Exercise materials:

----

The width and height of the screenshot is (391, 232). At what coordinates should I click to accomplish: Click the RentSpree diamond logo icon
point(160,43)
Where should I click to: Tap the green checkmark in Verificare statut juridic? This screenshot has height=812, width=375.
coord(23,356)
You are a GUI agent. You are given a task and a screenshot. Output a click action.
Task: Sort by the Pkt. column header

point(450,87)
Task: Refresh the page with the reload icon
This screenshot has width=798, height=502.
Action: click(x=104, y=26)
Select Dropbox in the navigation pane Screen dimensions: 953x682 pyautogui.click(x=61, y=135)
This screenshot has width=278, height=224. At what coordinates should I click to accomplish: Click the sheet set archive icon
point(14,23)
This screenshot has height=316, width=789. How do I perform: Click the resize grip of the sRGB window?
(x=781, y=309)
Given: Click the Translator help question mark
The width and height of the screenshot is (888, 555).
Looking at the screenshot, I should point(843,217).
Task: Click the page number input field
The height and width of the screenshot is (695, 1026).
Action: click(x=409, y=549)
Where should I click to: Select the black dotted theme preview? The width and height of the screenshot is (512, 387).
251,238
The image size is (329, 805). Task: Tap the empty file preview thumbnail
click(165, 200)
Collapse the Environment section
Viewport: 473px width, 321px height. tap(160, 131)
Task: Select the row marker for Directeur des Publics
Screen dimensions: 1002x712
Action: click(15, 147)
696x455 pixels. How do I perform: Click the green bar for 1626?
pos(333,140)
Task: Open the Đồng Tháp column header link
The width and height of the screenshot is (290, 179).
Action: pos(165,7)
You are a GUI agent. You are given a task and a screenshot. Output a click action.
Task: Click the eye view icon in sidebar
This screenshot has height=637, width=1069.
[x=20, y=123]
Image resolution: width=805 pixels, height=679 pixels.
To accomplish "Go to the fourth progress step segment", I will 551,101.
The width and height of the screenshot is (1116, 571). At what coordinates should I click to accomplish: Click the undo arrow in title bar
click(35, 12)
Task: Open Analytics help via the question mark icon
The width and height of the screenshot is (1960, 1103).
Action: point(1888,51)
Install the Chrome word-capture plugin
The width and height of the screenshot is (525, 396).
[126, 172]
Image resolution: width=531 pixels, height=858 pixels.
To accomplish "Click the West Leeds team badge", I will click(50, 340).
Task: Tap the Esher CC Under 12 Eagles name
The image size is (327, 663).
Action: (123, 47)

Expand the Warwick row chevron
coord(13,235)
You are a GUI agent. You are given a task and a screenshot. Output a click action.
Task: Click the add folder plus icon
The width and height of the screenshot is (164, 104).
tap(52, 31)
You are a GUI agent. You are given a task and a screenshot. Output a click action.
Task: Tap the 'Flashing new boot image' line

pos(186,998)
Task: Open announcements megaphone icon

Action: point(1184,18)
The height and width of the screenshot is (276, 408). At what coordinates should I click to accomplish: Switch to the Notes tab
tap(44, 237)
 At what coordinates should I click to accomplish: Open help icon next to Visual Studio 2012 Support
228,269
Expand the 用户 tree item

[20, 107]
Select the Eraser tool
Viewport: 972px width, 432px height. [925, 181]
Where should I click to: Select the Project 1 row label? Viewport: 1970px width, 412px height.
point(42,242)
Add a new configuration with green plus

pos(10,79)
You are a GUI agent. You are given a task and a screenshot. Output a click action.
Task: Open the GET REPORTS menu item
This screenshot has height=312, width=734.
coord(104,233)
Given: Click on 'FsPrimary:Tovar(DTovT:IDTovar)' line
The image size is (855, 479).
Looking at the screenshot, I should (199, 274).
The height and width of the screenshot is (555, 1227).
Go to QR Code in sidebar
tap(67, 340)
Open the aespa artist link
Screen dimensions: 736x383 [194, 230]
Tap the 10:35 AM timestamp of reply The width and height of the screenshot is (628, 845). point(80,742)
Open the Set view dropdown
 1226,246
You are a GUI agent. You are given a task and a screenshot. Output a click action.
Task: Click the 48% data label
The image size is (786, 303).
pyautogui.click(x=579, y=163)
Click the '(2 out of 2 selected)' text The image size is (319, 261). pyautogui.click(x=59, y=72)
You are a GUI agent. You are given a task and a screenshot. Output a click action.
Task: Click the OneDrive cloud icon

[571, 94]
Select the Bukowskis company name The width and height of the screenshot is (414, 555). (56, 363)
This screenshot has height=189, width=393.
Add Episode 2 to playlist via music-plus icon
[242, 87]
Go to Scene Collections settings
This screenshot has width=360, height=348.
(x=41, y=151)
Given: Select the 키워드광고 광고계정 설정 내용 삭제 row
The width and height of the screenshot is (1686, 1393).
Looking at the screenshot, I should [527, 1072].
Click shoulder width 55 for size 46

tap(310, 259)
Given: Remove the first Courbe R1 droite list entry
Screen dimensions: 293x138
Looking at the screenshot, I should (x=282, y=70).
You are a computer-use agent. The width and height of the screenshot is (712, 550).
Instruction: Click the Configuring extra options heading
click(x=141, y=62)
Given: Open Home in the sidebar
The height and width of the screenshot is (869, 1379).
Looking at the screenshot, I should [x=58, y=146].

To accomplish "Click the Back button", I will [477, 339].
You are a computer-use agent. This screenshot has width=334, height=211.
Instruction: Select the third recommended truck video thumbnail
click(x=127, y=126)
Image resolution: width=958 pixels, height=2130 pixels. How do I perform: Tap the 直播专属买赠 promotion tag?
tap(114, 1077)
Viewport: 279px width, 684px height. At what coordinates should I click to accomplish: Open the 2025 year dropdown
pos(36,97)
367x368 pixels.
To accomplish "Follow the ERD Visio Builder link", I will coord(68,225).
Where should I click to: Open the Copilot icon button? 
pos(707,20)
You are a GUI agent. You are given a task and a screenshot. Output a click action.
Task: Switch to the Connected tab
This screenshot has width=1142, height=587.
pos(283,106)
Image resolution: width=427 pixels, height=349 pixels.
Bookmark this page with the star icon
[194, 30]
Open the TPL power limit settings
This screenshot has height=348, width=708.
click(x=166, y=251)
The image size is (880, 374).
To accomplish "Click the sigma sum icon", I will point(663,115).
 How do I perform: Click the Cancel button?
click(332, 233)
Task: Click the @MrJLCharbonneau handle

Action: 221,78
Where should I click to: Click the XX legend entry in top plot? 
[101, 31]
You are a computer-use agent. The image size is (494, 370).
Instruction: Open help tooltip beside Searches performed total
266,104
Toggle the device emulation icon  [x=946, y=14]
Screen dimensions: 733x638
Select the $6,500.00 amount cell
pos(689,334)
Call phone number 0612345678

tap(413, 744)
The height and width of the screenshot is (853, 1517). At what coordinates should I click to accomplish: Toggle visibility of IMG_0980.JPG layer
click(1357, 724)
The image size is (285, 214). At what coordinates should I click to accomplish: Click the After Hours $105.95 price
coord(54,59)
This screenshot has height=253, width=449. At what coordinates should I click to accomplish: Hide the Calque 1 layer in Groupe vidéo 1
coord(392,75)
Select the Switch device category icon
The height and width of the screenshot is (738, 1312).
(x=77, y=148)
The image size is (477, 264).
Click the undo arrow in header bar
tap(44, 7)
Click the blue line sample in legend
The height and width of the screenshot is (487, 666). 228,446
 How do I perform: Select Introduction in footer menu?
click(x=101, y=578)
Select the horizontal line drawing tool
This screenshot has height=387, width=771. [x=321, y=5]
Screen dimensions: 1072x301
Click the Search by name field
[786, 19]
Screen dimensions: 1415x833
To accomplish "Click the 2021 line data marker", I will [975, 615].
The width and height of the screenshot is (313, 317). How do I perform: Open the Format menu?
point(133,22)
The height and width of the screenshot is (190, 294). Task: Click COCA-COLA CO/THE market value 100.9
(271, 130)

----

Do this: Give the number of lines in the data above that contain the word "resolution", and nothing else.

Response to this exercise: 4